Two individuals sued Google, seeking class action status and claiming that Google violated the IBIPA when, without their consent, Google’s software obtained facial geometry for their faces from photos that were uploaded to Google Photo. Google Photo is a cloud based offering of Google that, among other things, uses facial recognition technology to assist users in organizing and retrieving their photos. The IBIPA requires anyone who collects and stores certain “biometric identifiers” such as “face geometry” to first obtain the person’s consent and also requires a written policy for retention and eventual destruction of those identifiers. The statute provides for damages of $1,000 for each negligent violation and $5,000 for each intentional violation.

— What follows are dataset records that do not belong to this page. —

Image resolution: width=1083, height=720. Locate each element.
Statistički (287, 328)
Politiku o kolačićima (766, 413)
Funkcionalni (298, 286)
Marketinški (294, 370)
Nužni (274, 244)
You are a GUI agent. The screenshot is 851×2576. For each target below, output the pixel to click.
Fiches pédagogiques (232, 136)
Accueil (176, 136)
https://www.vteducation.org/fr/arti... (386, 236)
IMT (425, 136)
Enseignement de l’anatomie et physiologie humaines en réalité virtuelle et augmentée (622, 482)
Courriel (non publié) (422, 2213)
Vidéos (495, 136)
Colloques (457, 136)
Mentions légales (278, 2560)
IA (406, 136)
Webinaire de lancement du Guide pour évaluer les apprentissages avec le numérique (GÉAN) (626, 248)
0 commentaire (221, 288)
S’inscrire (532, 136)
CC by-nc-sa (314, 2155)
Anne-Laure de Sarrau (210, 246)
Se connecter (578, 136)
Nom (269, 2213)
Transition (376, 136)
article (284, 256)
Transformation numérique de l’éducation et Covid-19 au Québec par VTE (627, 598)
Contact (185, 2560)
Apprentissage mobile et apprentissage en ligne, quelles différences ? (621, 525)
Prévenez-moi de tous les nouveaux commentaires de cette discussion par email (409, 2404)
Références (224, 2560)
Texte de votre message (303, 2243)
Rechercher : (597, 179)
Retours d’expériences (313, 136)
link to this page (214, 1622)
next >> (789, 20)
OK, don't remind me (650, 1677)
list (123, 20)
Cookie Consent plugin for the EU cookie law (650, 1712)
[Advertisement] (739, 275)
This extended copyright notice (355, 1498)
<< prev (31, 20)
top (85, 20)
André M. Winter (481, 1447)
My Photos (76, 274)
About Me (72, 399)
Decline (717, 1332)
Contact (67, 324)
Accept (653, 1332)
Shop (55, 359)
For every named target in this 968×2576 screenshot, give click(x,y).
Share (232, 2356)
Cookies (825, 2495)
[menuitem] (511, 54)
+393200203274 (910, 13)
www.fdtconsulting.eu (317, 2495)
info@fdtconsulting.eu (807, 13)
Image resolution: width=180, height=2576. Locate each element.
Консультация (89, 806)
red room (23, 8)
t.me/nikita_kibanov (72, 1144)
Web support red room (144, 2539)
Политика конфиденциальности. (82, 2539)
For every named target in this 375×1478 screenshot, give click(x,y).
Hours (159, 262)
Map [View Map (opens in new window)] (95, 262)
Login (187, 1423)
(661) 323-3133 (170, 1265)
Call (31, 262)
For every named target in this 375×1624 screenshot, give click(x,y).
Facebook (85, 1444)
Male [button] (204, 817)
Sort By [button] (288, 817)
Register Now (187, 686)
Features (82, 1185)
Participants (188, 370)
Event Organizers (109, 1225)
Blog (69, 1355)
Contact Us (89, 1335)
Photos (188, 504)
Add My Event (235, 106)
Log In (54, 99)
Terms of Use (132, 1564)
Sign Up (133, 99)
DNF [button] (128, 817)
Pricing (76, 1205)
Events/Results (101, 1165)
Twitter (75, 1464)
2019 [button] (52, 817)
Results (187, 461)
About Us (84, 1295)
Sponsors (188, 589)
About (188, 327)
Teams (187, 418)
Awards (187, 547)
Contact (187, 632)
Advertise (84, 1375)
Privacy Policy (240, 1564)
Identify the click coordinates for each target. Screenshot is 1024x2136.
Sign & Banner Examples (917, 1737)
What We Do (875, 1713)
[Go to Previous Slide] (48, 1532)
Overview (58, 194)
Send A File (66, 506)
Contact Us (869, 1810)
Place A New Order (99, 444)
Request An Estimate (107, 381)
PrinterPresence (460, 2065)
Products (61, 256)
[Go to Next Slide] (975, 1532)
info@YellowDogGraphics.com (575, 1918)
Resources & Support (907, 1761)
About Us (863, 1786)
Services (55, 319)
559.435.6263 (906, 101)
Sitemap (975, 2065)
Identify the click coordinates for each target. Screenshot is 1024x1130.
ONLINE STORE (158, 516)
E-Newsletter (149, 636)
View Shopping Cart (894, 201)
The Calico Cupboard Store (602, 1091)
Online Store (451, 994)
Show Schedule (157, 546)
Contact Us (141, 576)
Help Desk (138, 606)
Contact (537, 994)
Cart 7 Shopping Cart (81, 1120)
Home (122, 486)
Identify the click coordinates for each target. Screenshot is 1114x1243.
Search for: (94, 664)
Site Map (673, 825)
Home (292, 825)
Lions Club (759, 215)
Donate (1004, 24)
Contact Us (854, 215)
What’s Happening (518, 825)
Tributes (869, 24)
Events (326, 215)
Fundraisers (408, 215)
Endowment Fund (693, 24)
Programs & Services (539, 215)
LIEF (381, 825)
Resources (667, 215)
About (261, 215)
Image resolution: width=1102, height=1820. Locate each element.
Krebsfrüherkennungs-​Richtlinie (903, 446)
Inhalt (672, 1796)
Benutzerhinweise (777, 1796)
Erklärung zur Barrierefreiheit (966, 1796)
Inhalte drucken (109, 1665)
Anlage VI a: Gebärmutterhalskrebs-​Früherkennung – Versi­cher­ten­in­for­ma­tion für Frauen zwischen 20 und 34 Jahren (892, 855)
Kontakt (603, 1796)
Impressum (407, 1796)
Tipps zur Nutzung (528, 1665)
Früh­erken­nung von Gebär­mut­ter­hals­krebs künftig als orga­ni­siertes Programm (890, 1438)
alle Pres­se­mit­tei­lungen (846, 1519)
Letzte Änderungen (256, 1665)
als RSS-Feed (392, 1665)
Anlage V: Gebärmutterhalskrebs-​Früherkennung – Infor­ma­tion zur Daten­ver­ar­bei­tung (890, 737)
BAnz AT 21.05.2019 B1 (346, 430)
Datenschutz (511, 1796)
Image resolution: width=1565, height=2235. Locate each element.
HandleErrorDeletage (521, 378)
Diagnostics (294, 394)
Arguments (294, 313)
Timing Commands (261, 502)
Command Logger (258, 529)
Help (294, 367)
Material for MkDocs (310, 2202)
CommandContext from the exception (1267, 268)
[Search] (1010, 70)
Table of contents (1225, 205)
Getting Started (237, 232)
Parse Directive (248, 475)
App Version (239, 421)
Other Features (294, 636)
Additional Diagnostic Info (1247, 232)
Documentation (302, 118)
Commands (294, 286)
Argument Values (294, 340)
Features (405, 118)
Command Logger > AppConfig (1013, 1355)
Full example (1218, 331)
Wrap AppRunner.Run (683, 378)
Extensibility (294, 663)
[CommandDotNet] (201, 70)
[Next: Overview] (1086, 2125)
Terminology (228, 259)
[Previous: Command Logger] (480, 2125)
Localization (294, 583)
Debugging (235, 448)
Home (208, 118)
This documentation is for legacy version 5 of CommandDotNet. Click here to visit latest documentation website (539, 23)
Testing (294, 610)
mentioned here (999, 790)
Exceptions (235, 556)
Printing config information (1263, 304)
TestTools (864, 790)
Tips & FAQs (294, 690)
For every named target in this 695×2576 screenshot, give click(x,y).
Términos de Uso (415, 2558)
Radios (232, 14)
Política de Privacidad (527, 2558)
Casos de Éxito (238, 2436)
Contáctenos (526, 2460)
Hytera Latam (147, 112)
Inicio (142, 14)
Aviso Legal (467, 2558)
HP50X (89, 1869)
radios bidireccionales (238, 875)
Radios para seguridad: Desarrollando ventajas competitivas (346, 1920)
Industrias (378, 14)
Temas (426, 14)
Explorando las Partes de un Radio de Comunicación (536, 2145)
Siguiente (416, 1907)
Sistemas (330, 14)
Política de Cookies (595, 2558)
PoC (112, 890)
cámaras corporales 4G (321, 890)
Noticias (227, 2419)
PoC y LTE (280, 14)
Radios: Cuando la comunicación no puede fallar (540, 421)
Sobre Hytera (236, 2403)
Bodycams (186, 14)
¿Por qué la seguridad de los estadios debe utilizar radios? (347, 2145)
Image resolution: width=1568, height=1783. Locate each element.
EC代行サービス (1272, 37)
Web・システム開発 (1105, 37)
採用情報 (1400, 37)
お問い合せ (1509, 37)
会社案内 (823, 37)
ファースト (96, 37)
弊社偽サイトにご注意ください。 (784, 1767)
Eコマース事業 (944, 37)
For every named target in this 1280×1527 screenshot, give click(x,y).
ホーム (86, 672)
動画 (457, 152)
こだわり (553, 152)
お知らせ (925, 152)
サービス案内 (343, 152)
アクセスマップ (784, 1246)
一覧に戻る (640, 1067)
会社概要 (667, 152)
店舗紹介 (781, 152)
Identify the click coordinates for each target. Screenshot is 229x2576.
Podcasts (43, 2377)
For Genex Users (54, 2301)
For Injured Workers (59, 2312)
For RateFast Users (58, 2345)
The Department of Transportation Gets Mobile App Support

In seeking to have the suit dismissed before proceedings begin, Google argued that language in the statute excluding photographs from some parts of the IBIPA should be applied to interpret the statute’s definition of “biometric identifiers” that are covered by the statute to mean that only in-person scans are covered. The statute defines “biometric identifier” as, “a retina or iris scan, fingerprint, voiceprint or scan of hand or face geometry.” The Court, in a detailed 30-page ruling carefully analyzing the text of the statute and the legislative history, concluded that despite “photograph” being expressly excluded from a different definition in the statute, the Illinois legislature did not intend to distinguish between in person and virtual scans in the definition of “biometric identifier.” As a result, it interprets “biometric identifier” to include face geometry extracted from Google Photo images.
If this interpretation ultimately prevails, it would have a significant impact, at least in Illinois, on the privacy compliance requirements for a broad and growing category of technology products. In addition to Google, a great many photo sharing and social media product providers use similar facial recognition technology to identify people, to organize photos and to add features and images to photos. The IBIPA would require all the entities providing these functions to specifically inform their users about the collection of face geometry and to publish a retention schedule, detailing how the data will be kept and when it will be deleted.
The impact of this Illinois statute on the rest of the country remains a contested issues. In its ruling, the court concluded that at this early stage of the lawsuit there was sufficient indication that the statute was violated in Illinois so that, unless contrary evidence was introduced, it would apply in this case. That, however, was based on the assertion that the pictures were taken and uploaded in Illinois, and without an analysis of where the facial geometry was extracted or stored. The court put aside to a later stage of the litigation the federal constitutional questions about whether this Illinois statute could govern Google’s (and other internet providers’) actions across the United States.